• _Problem description_:
Which lines of the data contain the string "title"? Show each of them.
--- START ---
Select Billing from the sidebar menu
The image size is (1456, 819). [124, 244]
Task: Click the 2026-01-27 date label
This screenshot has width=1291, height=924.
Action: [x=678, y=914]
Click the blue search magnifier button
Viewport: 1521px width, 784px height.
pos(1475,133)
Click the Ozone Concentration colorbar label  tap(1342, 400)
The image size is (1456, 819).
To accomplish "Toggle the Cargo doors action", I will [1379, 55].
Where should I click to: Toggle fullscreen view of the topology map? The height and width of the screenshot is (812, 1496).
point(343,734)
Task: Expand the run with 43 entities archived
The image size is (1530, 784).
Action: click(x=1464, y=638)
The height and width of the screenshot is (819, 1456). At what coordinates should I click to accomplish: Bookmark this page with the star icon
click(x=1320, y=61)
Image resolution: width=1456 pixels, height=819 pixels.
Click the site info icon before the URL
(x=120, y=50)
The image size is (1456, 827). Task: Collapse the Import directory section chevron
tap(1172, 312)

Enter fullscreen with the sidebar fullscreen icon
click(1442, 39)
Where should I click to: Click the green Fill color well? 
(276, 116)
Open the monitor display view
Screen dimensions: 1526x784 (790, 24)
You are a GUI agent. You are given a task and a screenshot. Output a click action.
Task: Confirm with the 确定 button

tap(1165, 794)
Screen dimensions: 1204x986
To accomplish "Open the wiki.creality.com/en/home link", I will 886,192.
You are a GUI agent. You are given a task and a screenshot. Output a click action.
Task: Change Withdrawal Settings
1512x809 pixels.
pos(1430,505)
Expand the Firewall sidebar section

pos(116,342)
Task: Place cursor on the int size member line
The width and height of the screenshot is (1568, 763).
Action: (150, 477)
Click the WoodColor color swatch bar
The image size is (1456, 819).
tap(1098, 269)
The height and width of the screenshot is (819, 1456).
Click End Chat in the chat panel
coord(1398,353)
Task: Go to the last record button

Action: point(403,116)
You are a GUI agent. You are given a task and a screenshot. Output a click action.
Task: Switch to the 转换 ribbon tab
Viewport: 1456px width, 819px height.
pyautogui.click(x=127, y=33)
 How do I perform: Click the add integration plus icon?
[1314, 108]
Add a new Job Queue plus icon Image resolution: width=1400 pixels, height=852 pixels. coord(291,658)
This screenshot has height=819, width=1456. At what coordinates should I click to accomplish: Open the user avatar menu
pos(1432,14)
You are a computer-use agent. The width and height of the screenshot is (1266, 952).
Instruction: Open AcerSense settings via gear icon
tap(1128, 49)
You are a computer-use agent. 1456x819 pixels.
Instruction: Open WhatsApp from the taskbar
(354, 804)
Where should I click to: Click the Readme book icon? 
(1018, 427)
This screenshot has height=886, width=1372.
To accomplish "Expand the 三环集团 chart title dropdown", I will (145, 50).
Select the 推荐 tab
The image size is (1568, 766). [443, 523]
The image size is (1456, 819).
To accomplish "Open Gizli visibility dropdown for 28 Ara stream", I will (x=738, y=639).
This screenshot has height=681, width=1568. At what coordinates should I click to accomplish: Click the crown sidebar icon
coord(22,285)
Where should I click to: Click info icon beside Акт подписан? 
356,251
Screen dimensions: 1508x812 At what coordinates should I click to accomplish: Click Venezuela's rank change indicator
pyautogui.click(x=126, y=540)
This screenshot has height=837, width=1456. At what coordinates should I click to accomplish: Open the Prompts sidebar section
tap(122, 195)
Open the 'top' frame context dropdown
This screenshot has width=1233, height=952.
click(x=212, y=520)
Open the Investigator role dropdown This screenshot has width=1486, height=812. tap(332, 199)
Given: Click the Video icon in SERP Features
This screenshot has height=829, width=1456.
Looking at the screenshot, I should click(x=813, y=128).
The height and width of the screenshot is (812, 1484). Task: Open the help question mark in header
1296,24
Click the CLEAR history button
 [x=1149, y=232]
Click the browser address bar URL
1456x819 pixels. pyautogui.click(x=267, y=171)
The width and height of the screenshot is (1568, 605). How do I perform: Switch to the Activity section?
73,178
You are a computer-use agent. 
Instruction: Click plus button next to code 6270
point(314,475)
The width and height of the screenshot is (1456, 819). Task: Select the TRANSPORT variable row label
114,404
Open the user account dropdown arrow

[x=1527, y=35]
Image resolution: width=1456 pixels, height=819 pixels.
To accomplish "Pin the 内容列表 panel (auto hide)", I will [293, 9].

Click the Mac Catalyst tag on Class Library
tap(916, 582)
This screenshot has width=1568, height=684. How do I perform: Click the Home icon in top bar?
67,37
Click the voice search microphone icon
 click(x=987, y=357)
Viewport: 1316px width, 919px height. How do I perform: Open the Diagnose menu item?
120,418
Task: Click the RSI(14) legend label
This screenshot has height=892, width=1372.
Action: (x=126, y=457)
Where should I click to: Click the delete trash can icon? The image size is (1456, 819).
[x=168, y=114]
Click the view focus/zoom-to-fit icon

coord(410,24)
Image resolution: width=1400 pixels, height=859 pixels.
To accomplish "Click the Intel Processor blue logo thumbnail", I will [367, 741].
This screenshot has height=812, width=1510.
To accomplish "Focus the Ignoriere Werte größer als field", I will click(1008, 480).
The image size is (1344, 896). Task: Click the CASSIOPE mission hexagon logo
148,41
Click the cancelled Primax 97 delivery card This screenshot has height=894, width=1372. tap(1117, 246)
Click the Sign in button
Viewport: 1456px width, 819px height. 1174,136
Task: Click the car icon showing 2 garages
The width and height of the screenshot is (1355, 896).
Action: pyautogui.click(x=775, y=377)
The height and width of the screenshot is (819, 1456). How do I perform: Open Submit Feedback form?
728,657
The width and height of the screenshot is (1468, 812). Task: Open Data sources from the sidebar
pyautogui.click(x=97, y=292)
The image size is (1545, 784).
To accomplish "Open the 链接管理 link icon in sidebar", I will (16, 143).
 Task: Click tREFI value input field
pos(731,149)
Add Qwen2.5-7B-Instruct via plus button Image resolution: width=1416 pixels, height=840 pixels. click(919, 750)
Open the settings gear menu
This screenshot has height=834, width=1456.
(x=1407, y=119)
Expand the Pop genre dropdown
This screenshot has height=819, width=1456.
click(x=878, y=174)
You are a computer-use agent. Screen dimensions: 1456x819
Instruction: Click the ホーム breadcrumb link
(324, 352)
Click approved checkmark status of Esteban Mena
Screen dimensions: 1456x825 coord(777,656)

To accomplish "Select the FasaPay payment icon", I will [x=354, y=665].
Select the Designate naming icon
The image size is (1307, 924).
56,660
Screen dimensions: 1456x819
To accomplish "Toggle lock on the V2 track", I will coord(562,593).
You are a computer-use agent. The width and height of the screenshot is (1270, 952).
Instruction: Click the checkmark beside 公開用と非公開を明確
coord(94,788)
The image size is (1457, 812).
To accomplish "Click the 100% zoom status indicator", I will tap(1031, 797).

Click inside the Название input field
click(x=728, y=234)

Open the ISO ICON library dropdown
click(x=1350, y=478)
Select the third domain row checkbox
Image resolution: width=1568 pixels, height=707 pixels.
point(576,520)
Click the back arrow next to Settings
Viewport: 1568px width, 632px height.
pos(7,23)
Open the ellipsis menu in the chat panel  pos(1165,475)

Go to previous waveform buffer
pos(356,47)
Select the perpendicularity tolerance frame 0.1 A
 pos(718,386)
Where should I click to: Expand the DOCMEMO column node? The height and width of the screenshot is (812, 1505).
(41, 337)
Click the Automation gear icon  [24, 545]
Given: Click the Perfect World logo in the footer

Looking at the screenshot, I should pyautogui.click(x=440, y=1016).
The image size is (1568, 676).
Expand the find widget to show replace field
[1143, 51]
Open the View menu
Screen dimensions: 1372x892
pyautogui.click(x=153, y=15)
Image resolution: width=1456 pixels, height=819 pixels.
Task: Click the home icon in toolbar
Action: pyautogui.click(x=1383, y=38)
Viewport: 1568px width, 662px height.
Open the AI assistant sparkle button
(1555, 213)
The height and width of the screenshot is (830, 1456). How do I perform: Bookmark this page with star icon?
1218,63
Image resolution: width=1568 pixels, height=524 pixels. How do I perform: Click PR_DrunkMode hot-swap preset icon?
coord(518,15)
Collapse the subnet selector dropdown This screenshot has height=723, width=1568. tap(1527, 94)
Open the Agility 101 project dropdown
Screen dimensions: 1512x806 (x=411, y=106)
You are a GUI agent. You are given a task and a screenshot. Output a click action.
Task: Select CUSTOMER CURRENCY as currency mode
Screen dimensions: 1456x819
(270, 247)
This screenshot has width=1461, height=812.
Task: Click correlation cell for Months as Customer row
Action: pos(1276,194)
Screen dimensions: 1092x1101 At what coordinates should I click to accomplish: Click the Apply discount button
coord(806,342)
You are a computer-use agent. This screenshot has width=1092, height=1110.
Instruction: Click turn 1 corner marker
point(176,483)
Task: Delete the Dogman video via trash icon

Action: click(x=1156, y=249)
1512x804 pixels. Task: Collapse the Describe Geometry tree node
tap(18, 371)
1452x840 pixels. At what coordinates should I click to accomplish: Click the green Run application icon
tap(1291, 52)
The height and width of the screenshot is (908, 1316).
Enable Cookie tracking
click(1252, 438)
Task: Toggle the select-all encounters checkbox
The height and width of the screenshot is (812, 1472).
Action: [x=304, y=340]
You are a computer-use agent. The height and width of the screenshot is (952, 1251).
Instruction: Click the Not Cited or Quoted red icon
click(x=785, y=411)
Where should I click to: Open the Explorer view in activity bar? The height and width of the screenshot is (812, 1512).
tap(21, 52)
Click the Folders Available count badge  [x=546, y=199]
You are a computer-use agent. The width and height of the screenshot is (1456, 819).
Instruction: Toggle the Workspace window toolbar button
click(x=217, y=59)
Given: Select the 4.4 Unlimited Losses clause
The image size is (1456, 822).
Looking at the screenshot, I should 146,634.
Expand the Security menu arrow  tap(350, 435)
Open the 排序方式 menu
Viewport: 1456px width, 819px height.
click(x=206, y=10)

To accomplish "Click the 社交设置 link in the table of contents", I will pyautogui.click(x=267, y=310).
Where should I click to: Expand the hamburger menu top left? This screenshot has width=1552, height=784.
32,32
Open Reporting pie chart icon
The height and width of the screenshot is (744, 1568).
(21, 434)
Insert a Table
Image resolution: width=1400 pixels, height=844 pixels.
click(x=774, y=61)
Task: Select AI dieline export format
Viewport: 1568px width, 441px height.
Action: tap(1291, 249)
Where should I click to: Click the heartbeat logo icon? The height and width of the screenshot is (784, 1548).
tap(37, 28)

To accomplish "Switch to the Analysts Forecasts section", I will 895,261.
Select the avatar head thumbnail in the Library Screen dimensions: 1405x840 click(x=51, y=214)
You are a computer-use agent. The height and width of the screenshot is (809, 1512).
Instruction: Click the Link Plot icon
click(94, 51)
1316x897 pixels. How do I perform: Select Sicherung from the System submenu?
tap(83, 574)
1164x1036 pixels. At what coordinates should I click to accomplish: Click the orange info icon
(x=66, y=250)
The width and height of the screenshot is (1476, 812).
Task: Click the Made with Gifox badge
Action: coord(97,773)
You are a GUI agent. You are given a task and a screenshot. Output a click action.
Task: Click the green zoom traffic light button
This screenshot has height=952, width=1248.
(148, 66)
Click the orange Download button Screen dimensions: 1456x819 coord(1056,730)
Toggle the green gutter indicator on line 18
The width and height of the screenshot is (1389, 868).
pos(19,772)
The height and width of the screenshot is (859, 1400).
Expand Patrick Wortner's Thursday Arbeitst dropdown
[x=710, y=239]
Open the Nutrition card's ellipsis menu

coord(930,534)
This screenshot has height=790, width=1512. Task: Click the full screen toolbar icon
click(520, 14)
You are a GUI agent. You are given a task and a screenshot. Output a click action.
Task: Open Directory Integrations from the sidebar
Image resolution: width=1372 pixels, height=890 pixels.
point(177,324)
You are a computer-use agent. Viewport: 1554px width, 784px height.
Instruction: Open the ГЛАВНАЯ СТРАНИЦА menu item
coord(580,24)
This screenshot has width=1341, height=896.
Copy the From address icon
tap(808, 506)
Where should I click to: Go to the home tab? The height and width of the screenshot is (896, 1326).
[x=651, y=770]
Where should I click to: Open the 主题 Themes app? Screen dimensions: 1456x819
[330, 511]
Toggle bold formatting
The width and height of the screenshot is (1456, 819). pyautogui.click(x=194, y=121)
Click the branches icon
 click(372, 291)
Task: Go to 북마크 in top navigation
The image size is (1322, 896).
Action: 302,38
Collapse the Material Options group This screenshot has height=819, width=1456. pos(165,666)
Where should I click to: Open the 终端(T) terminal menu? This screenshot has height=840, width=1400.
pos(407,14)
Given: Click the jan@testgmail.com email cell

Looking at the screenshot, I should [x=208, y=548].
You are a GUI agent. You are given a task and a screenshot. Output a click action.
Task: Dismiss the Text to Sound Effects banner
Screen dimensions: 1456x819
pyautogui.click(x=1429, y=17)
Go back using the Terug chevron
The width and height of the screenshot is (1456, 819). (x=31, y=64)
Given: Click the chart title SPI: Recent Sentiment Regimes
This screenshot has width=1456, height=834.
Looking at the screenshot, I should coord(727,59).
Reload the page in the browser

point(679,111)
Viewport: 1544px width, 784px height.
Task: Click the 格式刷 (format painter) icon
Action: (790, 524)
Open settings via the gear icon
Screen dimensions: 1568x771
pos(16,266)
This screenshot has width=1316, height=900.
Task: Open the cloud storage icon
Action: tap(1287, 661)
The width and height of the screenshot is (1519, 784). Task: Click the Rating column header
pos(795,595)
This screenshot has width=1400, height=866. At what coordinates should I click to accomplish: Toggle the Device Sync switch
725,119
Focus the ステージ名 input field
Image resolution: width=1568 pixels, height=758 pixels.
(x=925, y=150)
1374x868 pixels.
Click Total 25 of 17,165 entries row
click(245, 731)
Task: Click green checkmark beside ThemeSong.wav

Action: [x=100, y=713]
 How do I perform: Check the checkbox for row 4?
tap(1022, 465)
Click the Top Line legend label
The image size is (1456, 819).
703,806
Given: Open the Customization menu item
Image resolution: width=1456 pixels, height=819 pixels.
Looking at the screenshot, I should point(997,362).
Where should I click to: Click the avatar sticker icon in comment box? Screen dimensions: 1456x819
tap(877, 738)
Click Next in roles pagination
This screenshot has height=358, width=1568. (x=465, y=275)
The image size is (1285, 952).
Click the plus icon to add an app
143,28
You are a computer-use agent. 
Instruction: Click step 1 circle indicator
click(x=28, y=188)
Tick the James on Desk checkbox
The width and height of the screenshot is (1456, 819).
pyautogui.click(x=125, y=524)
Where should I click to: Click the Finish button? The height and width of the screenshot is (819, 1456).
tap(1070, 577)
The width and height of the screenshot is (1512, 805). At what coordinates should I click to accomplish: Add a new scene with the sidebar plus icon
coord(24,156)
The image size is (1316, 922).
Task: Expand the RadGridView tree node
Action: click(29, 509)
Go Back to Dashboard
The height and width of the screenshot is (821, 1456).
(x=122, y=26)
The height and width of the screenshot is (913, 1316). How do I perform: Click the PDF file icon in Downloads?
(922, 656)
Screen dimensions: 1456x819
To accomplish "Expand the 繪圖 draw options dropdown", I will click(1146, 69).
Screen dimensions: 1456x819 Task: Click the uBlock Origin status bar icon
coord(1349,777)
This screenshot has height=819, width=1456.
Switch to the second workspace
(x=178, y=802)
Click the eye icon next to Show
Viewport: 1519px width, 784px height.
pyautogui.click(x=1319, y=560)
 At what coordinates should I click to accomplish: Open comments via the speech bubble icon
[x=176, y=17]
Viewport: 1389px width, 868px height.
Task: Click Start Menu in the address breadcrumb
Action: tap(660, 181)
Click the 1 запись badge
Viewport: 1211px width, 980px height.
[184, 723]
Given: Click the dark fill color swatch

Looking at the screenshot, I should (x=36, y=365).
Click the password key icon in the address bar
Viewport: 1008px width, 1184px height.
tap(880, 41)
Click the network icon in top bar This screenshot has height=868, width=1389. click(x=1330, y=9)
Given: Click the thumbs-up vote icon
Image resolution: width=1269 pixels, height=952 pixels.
--- END ---
• _Answer box_:
To accomplish "Expand the 三环集团 chart title dropdown", I will (145, 50).
Given: Click the chart title SPI: Recent Sentiment Regimes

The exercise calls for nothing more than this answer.